Chalamet will inevitably be overshadowed in contrast to the incomparable Gene Wilder, yet he gives it a go as an earnest, likeable fellow. His moral sensibility is set early on when gives his second last coin to a homeless single mother and his luftmensch character is established by accidently dropping his last coin down a sewer grate. He teams up with fellow laundry inmate Noodle (Calah Lane), a young girl whose skepticism was forged in adversity but who is won over by Willy’s charm and determination.
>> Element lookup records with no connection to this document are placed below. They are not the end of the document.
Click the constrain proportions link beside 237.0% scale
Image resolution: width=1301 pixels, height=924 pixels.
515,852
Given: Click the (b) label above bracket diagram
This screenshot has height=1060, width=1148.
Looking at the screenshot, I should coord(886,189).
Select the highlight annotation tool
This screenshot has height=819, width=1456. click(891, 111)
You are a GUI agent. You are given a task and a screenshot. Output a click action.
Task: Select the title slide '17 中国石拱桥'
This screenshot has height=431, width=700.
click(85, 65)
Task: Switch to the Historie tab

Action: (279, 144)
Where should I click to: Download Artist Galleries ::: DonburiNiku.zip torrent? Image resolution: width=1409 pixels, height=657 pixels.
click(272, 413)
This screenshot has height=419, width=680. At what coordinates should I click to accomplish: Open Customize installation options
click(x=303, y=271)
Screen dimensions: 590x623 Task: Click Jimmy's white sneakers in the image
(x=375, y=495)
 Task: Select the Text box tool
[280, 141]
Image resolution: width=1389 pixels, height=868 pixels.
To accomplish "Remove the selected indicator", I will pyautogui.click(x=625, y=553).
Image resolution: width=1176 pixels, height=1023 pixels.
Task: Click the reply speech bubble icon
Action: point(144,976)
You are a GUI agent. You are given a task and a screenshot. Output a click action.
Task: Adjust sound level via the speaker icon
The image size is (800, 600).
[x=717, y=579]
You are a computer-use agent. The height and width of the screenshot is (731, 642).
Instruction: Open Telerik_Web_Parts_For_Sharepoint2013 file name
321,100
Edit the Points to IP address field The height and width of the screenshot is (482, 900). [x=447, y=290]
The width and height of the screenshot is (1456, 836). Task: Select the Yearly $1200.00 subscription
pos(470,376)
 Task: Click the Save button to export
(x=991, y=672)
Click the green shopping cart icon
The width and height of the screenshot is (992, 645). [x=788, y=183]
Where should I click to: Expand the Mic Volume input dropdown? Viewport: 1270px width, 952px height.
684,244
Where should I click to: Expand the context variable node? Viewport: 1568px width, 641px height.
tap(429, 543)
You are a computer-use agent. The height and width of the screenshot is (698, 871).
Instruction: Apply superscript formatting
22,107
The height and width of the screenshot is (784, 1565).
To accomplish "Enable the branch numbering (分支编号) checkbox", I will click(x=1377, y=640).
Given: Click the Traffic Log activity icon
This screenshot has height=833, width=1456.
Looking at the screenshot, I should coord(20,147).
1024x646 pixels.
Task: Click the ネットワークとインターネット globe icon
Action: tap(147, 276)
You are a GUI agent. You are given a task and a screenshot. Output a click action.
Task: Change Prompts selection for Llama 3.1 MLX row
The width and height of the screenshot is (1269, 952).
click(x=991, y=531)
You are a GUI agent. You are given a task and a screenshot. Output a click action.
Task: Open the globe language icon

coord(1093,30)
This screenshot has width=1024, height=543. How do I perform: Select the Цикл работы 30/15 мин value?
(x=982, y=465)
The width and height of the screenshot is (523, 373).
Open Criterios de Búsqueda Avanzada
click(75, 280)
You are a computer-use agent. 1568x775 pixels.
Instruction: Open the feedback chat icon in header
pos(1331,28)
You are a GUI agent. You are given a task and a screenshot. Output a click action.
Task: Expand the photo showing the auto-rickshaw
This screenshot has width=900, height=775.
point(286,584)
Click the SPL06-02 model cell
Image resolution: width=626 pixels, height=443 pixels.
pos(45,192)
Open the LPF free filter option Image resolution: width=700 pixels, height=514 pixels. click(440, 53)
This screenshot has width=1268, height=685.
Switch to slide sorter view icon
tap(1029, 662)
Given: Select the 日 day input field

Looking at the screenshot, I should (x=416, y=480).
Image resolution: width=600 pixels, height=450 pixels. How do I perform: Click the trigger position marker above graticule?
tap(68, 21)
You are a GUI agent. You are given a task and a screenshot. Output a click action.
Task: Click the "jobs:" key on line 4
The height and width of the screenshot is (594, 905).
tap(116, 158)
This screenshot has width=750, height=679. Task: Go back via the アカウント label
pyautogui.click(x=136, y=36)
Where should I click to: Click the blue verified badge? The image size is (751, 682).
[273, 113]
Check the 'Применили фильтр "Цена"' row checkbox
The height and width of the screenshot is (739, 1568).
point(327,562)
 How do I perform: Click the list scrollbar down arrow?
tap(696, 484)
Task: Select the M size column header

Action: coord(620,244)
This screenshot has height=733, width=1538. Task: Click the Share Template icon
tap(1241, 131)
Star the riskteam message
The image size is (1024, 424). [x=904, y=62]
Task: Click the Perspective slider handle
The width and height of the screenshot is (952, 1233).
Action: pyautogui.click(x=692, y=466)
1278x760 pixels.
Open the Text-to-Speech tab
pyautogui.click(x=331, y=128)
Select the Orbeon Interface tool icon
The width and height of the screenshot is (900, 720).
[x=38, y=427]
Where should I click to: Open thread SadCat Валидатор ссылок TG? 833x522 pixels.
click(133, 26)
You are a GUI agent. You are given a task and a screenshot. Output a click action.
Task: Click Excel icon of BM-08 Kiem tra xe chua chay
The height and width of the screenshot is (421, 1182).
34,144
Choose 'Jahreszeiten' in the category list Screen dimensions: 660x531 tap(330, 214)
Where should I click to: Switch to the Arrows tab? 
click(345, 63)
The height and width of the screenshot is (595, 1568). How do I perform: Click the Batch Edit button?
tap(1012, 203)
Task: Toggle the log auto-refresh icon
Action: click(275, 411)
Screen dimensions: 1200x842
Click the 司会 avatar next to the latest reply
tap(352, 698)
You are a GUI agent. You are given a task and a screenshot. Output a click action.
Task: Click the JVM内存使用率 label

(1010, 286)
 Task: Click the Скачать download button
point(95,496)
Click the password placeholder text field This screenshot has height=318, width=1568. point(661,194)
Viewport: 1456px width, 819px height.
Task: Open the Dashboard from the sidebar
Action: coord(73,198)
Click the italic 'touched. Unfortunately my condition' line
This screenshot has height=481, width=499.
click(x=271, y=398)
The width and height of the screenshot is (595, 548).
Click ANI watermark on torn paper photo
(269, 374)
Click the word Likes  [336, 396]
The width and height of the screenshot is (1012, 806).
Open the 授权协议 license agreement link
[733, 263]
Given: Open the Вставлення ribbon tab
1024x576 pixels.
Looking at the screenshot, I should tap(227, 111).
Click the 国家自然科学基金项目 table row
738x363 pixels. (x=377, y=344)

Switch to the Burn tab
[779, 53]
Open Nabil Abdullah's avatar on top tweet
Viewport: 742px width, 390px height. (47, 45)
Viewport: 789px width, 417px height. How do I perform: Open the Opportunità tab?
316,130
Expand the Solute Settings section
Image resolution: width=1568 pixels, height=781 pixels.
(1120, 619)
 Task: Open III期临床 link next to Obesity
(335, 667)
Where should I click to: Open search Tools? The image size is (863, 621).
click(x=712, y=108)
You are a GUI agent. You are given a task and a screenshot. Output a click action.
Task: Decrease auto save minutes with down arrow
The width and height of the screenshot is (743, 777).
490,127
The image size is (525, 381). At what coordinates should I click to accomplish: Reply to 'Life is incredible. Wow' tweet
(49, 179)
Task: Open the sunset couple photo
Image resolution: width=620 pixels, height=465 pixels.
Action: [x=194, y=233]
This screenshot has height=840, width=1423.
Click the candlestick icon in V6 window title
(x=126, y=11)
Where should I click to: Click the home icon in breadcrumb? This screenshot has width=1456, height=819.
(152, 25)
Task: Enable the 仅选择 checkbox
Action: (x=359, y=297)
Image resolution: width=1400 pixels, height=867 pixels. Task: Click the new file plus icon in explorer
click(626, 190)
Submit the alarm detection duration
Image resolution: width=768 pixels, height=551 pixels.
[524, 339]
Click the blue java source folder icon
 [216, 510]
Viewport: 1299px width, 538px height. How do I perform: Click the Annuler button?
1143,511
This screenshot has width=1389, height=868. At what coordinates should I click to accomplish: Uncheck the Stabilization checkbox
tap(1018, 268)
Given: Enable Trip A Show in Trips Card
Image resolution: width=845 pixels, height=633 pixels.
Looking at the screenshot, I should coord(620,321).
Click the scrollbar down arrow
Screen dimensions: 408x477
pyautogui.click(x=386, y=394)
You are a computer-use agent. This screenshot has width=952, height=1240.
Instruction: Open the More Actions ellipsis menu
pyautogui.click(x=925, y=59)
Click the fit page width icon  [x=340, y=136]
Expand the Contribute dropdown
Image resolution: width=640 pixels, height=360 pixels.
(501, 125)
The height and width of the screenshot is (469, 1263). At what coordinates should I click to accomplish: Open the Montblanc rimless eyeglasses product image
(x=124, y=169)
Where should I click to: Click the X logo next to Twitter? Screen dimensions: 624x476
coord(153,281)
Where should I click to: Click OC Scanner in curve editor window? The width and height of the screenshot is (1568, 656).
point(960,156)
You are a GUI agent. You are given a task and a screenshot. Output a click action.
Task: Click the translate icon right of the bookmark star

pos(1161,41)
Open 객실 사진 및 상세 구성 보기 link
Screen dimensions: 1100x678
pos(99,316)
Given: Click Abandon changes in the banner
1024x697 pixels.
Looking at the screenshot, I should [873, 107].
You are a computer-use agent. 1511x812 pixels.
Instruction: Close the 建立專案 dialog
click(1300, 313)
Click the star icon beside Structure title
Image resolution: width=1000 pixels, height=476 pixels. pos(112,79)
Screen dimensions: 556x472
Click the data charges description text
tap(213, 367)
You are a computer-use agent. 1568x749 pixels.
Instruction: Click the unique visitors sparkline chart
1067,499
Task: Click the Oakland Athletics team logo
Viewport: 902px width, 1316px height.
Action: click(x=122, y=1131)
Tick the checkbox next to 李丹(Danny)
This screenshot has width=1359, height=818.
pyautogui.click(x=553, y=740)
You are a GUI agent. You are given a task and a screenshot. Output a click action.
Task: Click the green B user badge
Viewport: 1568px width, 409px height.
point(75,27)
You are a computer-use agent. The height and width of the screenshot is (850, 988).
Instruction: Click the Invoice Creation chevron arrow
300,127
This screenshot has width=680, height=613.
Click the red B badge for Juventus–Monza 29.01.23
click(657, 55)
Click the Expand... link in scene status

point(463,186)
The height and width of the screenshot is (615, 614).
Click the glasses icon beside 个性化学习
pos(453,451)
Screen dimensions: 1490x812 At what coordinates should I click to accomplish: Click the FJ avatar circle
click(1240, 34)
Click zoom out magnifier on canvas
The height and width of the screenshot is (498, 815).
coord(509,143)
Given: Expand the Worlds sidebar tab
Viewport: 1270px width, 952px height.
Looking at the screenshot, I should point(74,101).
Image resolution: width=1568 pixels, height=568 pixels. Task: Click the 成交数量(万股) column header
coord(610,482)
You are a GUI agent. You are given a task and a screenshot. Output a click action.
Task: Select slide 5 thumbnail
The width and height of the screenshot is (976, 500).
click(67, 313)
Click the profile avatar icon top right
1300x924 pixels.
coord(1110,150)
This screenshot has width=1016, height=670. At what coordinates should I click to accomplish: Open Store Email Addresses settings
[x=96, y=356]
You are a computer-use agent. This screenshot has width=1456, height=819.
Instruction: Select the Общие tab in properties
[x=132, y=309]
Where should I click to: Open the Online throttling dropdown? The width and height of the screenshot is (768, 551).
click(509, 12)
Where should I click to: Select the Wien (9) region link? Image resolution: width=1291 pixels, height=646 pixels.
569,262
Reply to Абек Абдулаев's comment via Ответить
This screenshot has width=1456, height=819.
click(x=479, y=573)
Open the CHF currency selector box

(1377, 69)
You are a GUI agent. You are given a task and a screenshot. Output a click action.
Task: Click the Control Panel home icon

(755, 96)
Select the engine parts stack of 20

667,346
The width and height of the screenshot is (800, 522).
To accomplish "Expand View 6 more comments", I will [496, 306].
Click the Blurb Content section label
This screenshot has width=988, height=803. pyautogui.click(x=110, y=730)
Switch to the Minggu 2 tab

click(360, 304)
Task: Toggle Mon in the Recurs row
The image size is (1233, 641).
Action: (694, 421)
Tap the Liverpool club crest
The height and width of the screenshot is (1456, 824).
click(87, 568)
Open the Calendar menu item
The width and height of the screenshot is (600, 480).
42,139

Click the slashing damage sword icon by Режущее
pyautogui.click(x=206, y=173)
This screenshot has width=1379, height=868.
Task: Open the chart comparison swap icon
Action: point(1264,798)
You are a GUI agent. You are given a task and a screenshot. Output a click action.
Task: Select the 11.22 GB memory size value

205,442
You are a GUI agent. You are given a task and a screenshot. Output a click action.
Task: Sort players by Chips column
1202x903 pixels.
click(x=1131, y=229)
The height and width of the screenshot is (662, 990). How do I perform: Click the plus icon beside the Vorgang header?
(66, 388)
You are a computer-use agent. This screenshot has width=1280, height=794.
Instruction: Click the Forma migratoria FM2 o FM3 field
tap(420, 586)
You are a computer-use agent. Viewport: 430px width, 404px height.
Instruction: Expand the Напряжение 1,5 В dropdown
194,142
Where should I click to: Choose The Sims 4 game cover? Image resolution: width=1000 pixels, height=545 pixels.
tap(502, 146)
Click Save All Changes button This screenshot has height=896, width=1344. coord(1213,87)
British director Paul King (Paddington) cowrote the amusing screenplay with his collaborator Simon Farnaby and retained author Roald Dahl’s distrust of authority figures and the manipulation of marketing. Wonka’s songs (by The Divine Comedy’s Neil Hannon) are catchy, some of them hinting at klezmer, and will doubtlessly become the basis for a Broadway show now that the movie has raced to the top of the box office on opening weekend.